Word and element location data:

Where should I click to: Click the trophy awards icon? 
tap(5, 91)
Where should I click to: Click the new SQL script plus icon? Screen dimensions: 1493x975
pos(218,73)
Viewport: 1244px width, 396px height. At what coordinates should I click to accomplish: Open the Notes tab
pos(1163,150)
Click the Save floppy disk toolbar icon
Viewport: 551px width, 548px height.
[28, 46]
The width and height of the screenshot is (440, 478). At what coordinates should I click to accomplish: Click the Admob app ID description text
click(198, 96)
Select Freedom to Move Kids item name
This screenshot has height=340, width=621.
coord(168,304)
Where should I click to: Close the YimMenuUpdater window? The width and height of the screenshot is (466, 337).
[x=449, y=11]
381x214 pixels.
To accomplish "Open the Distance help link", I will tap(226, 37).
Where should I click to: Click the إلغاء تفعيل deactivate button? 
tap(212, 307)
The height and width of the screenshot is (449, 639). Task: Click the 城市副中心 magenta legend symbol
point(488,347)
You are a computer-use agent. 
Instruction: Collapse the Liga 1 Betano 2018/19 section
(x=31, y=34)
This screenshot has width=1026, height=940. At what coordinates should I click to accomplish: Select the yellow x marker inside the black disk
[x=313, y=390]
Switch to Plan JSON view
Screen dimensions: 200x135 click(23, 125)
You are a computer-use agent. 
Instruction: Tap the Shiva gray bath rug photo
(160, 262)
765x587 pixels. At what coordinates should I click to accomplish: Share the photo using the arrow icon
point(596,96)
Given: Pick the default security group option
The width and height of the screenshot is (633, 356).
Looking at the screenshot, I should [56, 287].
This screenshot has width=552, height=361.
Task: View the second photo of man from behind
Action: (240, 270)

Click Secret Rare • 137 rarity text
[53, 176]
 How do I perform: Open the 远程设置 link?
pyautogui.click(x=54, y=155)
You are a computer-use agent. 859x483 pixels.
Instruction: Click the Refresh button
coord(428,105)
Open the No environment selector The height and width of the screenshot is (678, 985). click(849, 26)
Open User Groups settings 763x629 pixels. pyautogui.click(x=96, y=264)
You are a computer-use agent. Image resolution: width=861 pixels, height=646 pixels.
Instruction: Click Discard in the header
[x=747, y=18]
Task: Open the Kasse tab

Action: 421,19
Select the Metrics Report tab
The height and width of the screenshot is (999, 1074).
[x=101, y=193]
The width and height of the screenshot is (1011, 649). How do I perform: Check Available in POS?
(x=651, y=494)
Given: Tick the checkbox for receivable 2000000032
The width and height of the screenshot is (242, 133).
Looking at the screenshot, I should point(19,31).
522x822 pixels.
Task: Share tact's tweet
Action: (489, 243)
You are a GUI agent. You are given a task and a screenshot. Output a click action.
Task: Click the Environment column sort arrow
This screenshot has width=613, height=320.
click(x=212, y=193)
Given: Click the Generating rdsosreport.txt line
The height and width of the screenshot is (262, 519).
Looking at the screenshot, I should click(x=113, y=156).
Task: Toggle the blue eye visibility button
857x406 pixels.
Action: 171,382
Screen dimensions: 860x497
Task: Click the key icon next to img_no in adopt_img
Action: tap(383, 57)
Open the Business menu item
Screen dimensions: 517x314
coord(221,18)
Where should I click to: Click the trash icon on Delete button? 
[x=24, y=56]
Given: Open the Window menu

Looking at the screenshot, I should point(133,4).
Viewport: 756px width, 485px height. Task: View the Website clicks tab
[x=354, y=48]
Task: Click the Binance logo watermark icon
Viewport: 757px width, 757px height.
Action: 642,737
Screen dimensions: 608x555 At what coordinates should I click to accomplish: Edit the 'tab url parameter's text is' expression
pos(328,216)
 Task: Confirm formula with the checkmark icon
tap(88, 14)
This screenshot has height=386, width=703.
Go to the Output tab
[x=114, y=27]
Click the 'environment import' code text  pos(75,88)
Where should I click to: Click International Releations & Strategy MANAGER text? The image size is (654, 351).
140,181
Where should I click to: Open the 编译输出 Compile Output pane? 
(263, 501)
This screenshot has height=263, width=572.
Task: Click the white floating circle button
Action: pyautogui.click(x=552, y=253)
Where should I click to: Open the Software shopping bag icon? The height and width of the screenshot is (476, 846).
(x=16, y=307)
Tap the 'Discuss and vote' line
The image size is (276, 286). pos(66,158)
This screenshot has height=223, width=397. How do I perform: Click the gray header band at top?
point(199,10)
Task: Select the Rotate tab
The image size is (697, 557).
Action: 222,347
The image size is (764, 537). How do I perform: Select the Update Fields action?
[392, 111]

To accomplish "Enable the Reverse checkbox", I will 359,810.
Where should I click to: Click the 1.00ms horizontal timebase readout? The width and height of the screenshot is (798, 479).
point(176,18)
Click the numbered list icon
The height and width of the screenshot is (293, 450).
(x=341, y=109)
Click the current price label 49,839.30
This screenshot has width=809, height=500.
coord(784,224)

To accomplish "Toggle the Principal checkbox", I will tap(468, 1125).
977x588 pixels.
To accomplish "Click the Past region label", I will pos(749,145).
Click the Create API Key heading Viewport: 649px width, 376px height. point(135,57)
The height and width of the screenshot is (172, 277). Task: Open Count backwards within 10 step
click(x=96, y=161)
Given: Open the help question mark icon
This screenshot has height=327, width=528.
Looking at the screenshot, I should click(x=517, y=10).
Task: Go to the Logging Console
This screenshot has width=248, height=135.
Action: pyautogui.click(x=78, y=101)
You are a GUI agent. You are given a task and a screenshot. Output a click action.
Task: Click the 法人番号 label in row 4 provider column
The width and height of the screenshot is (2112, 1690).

WHAT IS ASKED: Copy out the items above word for word, from the line with "Given: Pick the default security group option" to the line with "click(x=212, y=193)", including both of those lines.

COMPLETED EXERCISE:
Given: Pick the default security group option
The width and height of the screenshot is (633, 356).
Looking at the screenshot, I should [56, 287].
This screenshot has width=552, height=361.
Task: View the second photo of man from behind
Action: (240, 270)

Click Secret Rare • 137 rarity text
[53, 176]
 How do I perform: Open the 远程设置 link?
pyautogui.click(x=54, y=155)
You are a computer-use agent. 859x483 pixels.
Instruction: Click the Refresh button
coord(428,105)
Open the No environment selector The height and width of the screenshot is (678, 985). click(849, 26)
Open User Groups settings 763x629 pixels. pyautogui.click(x=96, y=264)
You are a computer-use agent. Image resolution: width=861 pixels, height=646 pixels.
Instruction: Click Discard in the header
[x=747, y=18]
Task: Open the Kasse tab

Action: 421,19
Select the Metrics Report tab
The height and width of the screenshot is (999, 1074).
[x=101, y=193]
The width and height of the screenshot is (1011, 649). How do I perform: Check Available in POS?
(x=651, y=494)
Given: Tick the checkbox for receivable 2000000032
The width and height of the screenshot is (242, 133).
Looking at the screenshot, I should point(19,31).
522x822 pixels.
Task: Share tact's tweet
Action: (489, 243)
You are a GUI agent. You are given a task and a screenshot. Output a click action.
Task: Click the Environment column sort arrow
This screenshot has width=613, height=320.
click(x=212, y=193)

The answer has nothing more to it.